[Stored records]

---*---

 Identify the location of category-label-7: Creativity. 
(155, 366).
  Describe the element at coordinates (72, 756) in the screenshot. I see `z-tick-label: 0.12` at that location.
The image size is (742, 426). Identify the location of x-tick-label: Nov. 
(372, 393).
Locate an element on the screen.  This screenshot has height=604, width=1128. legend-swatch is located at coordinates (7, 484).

---*---

● What this task involves: Reproduce each of the records above word for word, with nothing changed.

● Exercise result:
 Identify the location of category-label-7: Creativity. 
(155, 366).
  Describe the element at coordinates (72, 756) in the screenshot. I see `z-tick-label: 0.12` at that location.
The image size is (742, 426). Identify the location of x-tick-label: Nov. 
(372, 393).
Locate an element on the screen.  This screenshot has height=604, width=1128. legend-swatch is located at coordinates (7, 484).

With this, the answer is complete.